Jornalistas: com ou sem diploma

Jornalistas: com ou sem diploma

Por Otávio Araújo

O Supremo Tribunal Federal (STF) decidiu - dia 17 junho - derrubar a exigência do diploma para exercício da profissão de jornalista. Por oito votos a um, os ministros atenderam a um recurso protocolado pelo Sindicato das Empresas de Rádio e Televisão no Estado de São Paulo (Sertesp) e pelo Ministério Público Federal (MPF), que pediam a extinção da obrigatoriedade do diploma.
Para o MPF, o decreto-lei 972/69, que estabelecia as regras para exercício da profissão, é incompatível com a Constituição Federal de 1988. Os ministros Cármen Lúcia, Ricardo Lewandowski, Eros Grau, Carlos Ayres Britto, Cezar Peluso, Ellen Gracie e Celso de Mello seguiram o voto do relator. Único a votar pela exigência do diploma, Marco Aurélio Mello disse que qualquer profissão é passível de erro, mas que o exercício do jornalismo implica uma “salvaguarda”.
A decisão do Superior Tribunal Federal suscita uma boa discussão argumentativa, apesar de o tema em si causar espanto por inadvertidamente, até hoje, levantar à hipótese de se discutir a obrigatoriedade do diploma de jornalista. Conheço grandes profissionais que desempenham o papel de jornalistas com talento e capacidade não adquiridos nos cursos. Profissionais que conquistaram o respeito na profissão diante de uma inegável habilidade e profundo conhecimento de causa. Assim como conheço, talvez em bem maior número, jornalistas que chegam ao mercado de trabalho depois de concluírem a graduação superior que – se comparados àqueles citados anteriormente – não seriam dignos de ostentar o título.
É evidente que, como em qualquer profissão, há bons e maus profissionais. E o jornalismo, como a maioria das carreiras, nasceu antes da sua regulamentação. Como as demais, a necessidade de se instituir um ensino de nível superior (portanto acima das habilidades técnicas) veio para legitimar a classe, com os pressupostos teóricos que justificam a sua incursão entre as ciências humanas. Assim não fosse, bastaria o jornalismo ser considerado um ofício. Por isso é fundamental exercitar o "pensar" jornalístico, não apenas o saber.

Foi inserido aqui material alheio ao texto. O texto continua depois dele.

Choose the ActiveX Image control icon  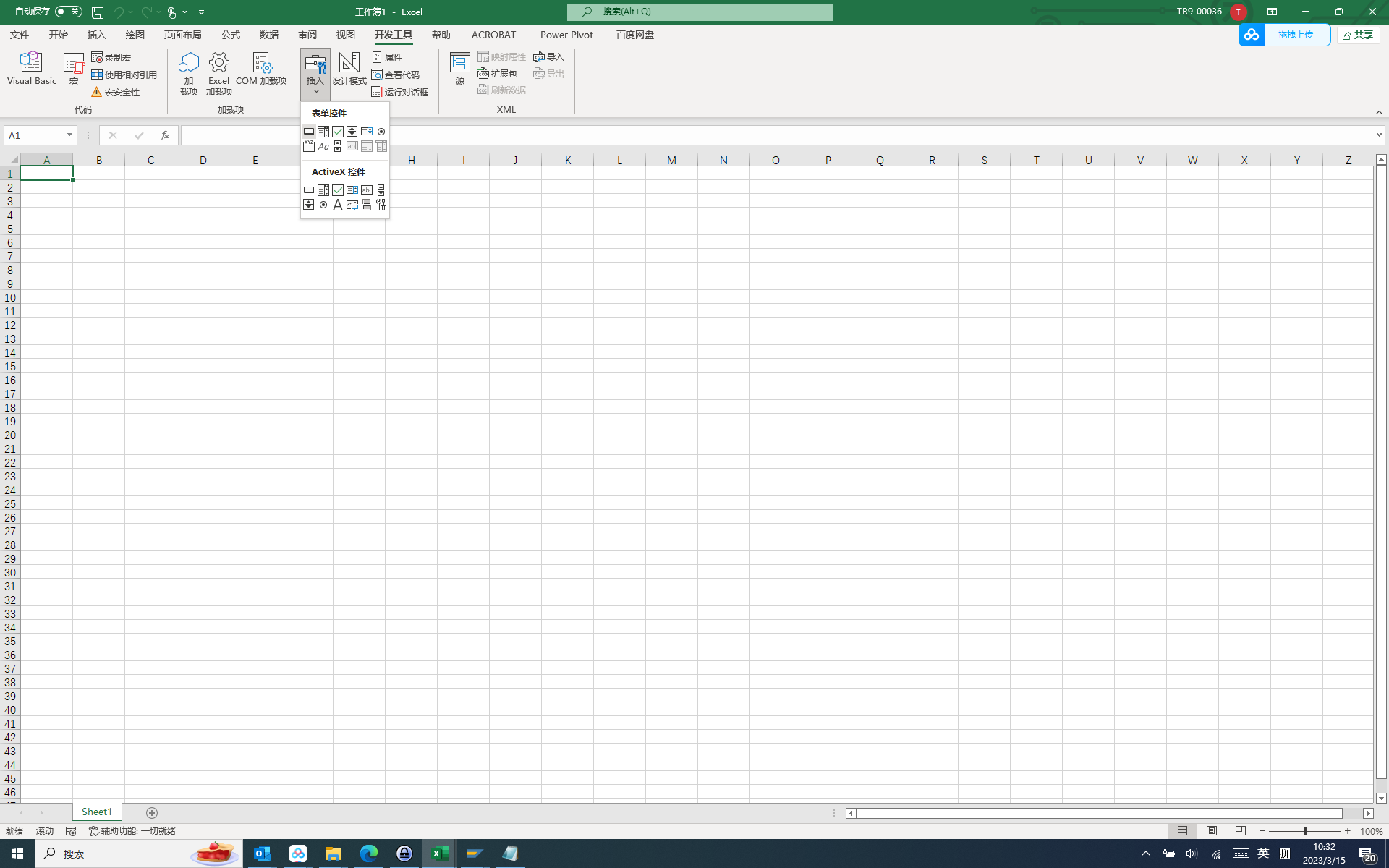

Retomando a questão da legitimidade da profissão, parece-me inocente também ignorar que existem centenas de veículos de comunicação e centenas de jornalistas que são antiéticos e prestam um desserviço à profissão. Claro que não se pode perder o senso crítico. Como não se pode deixar de mencionar que existem outras centenas de médicos, cirurgiões, engenheiros, juristas, advogados, entre outros mais, que são grandes fraudes e, muitas vezes, criminosos que envergonham a categoria. Volto a dizer, a questão está acima de discussões superficiais.

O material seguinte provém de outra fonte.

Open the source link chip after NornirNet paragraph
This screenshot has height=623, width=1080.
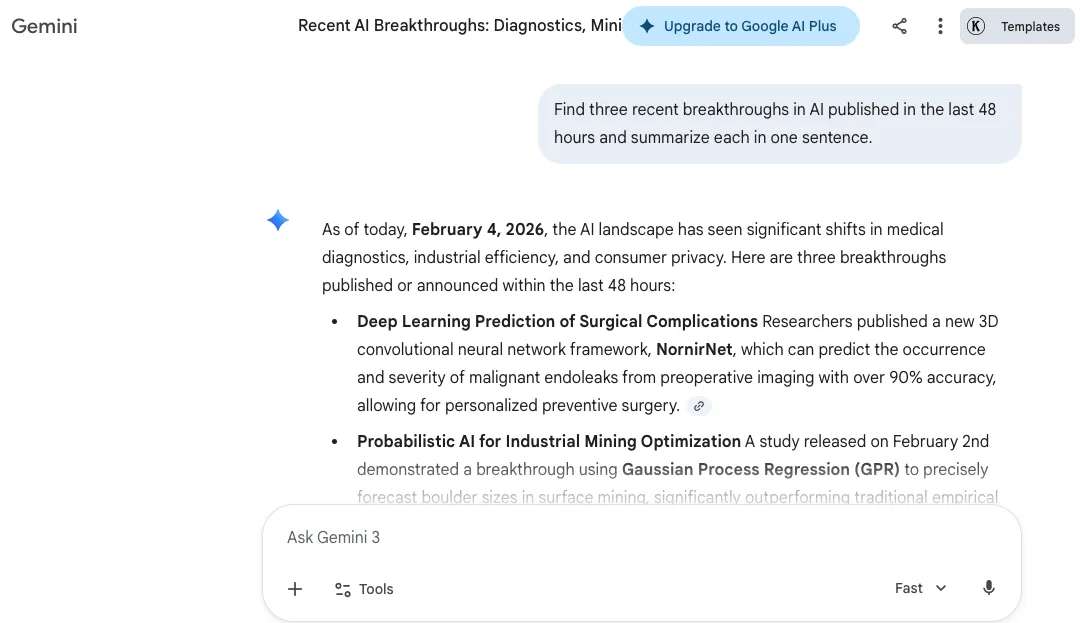(x=698, y=406)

O fim da obrigatoriedade do diploma não pode ter uma abordagem tão periférica, esquecendo-se de mencionar como foi que toda esta discussão começou; sob quais pretextos políticos no favorecimento das concessões e em que pretenso lastro de impunidade estaria o cerne deste despropósito.
Um jornalista não se faz só de prática, nem só de teoria. Um jornalista verdadeiramente se faz de conhecimento, técnica, inteligência, ética e, sobretudo, humanismo. Há muito mais entre saber o significado da palavra e ter anos dedicados ao trabalho. Há uma sutil diferença entre fazer jornalismo e ser jornalista.